Mikaela couldn't help the sudden laugh that welled up in her throat.

"You're welcome," Ratchet mumbled, sighing, turning to the side. "Internal communications will come in handy, soon."

Mikaela barely even noticed Sam approaching. Mikaela looked for his shadow, but Trina was nowhere around.

"Mastered a new skill," Sam patted her leg. "What's next? Learning how to do kickass moves like Sideswipe?"

"How come Sideswipe gets all the credit?" Ratchet called from the shed. "I do plenty of 'kickass' moves!"

Sam snorted, unable to contain his laughter.

"Sideswipe has wheels, Ratchet," Mikaela replied. Then, thinking, she said, "I'm gonna have to ask Ratchet for a pair of those."

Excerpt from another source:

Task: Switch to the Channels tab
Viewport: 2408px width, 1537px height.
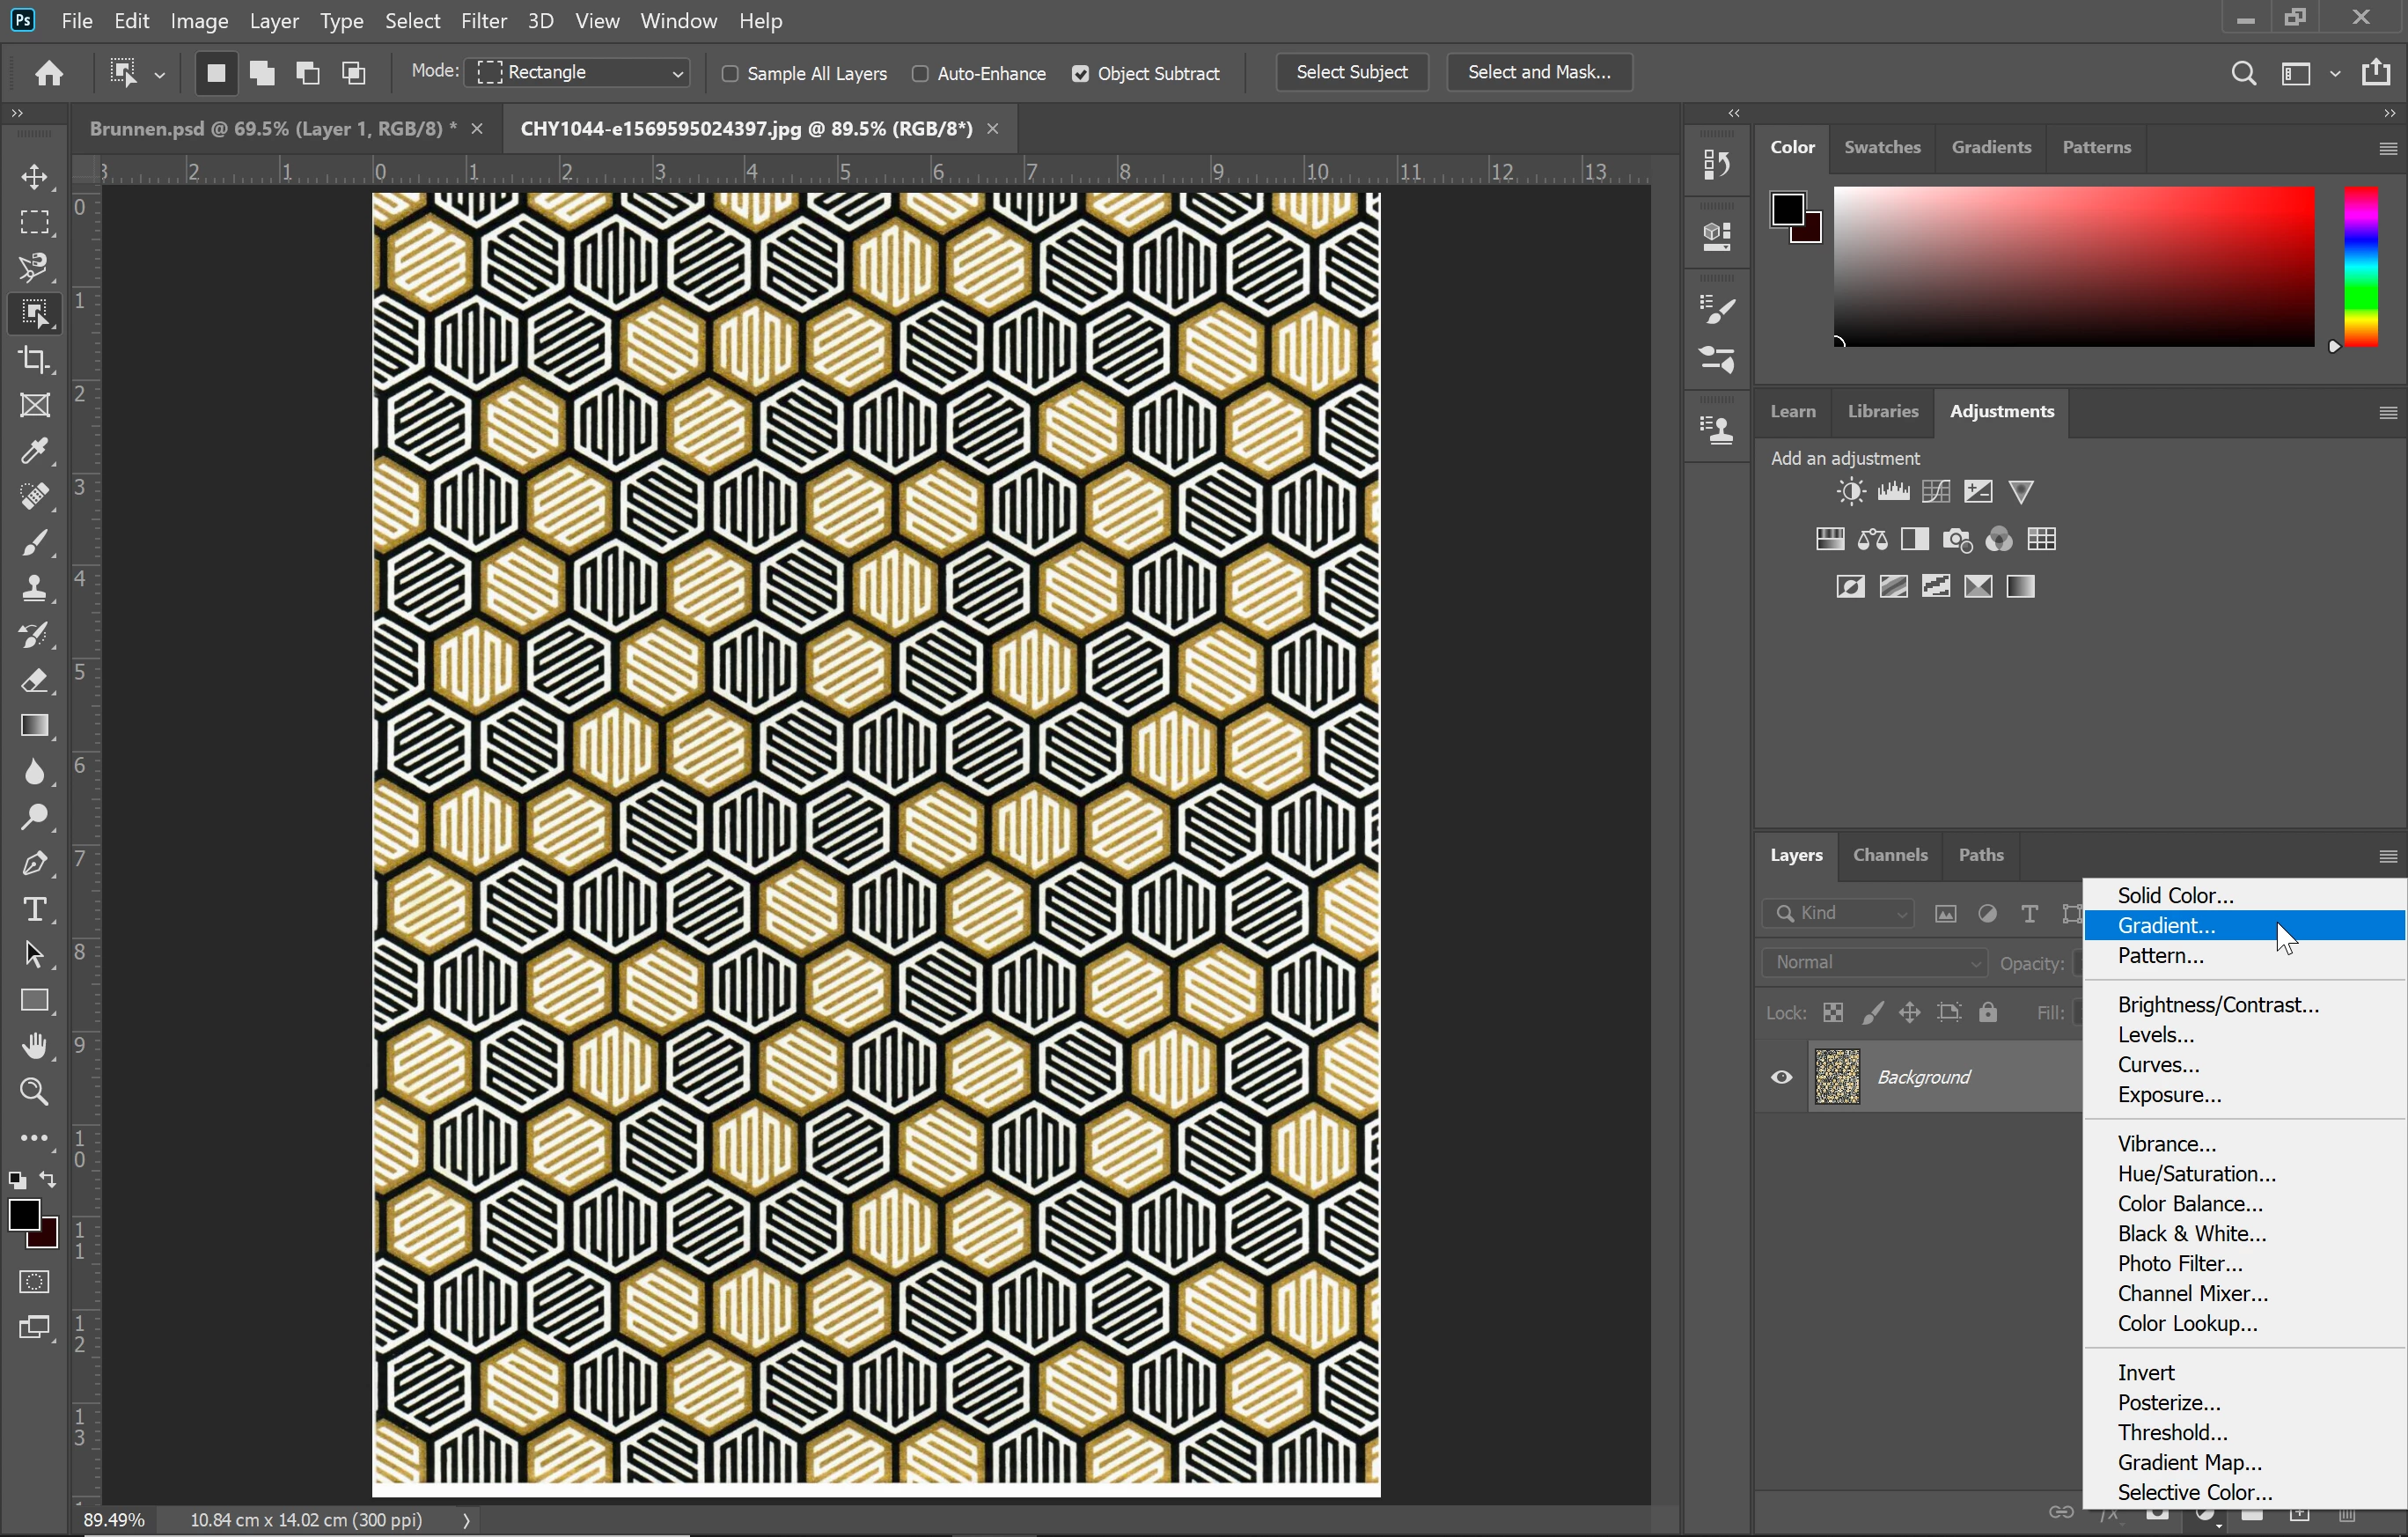Action: [1889, 855]
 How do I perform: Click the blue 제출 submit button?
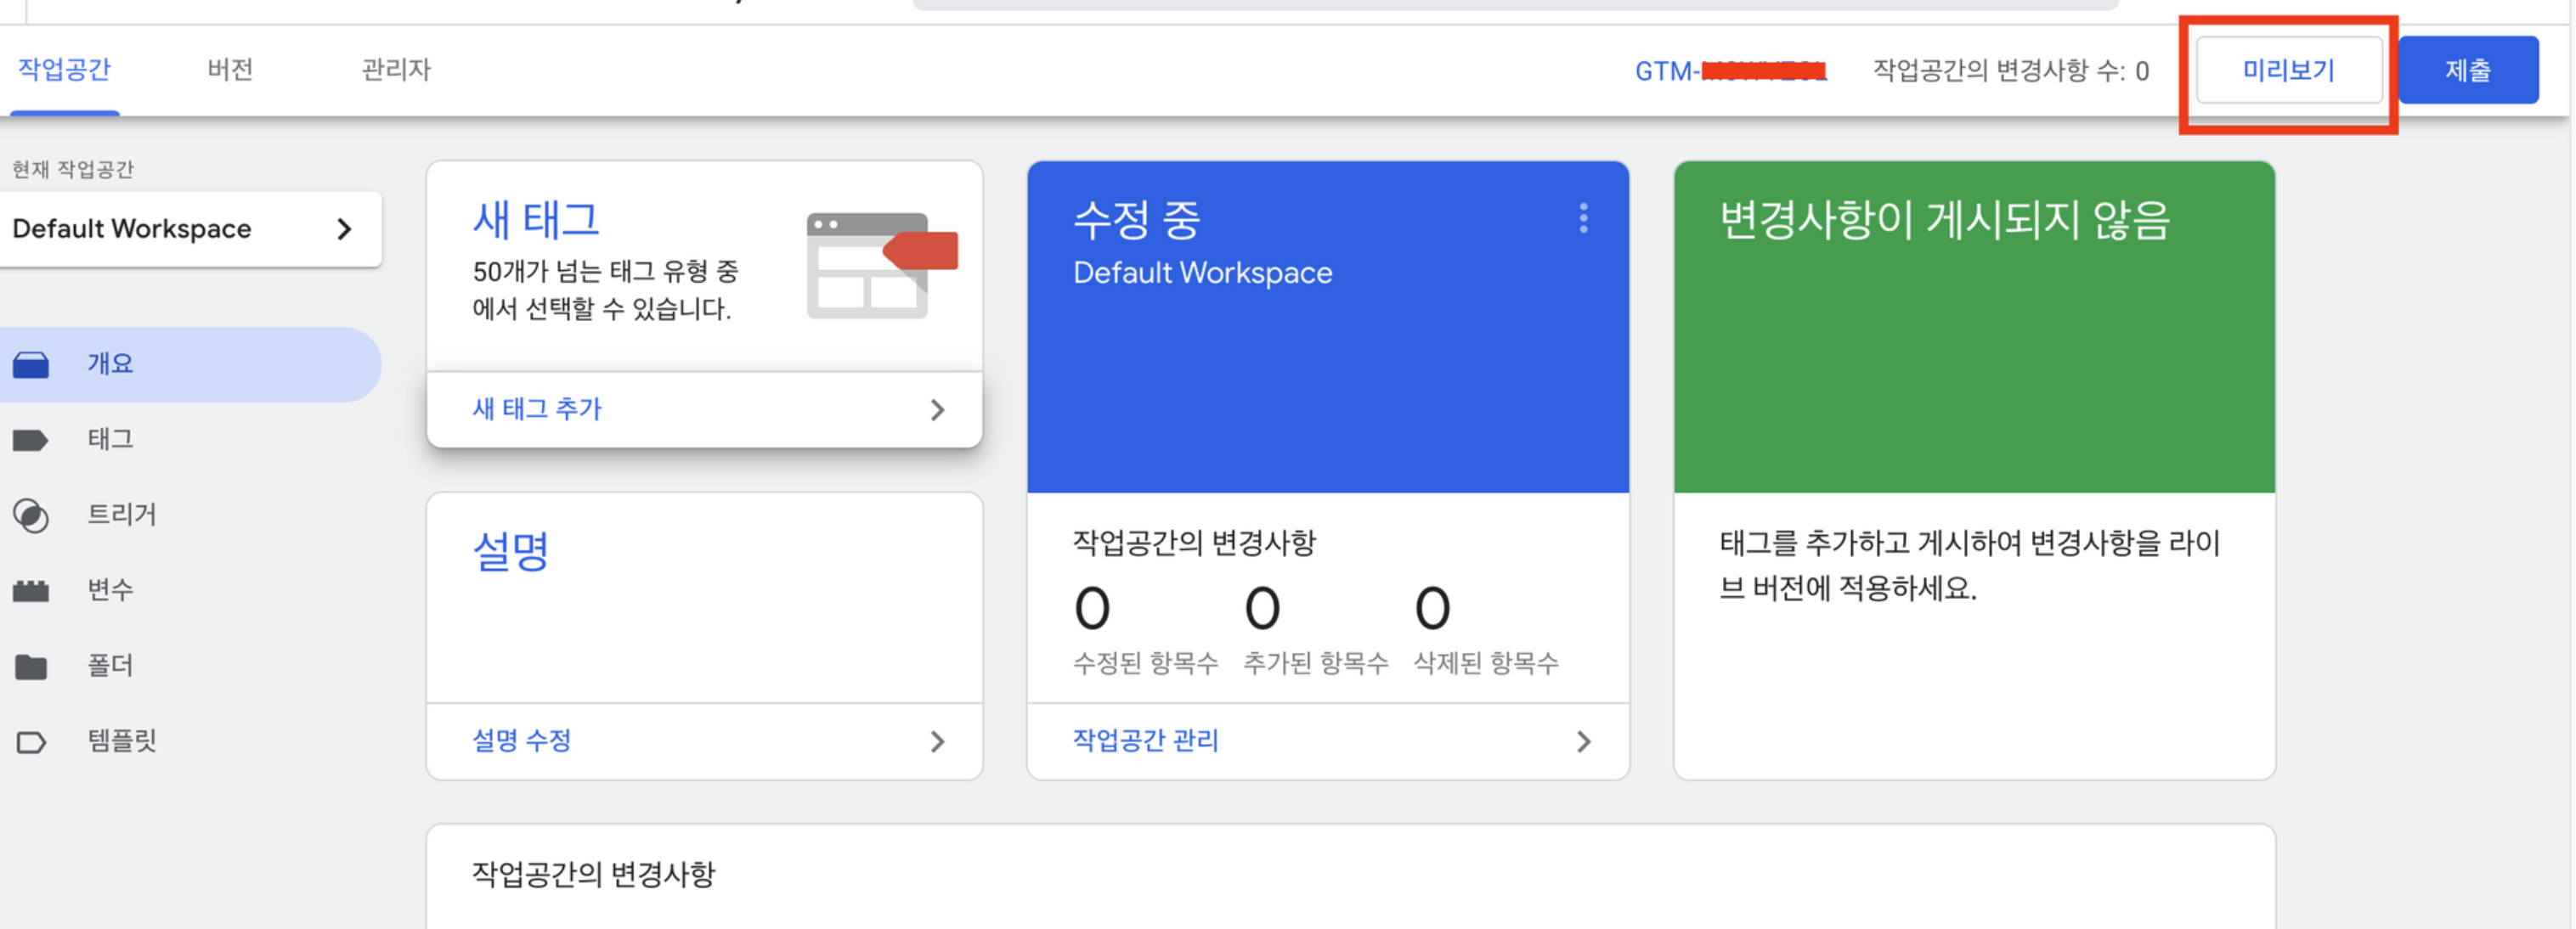(x=2467, y=70)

"Not until you learn," Optimus said, kneeling down to face Sam. "How are you, Sam."

"Good," Sam gave a languid wave. "Can I borrow Mikaela for a second? You know, if Ratchet isn't done with her."

Optimus nodded, shooting Mikaela a loot before standing to his full height and thudding over to Ratchet.

"Where are we going?" Mikaela asked as they began to walk.

"You'll see," Sam replied.

"Sam…"

"It's a surprise!" Sam said, and he shushed her when she tried to speak again. "Change of topic. What was with the awkwardness between you and the Boss?"

Sam was a master at changing the subject. Mikaela almost stopped walking, but she pushed forward, content to not let her emotions show.

Finally, she said, "It's nothing. You wouldn't understand."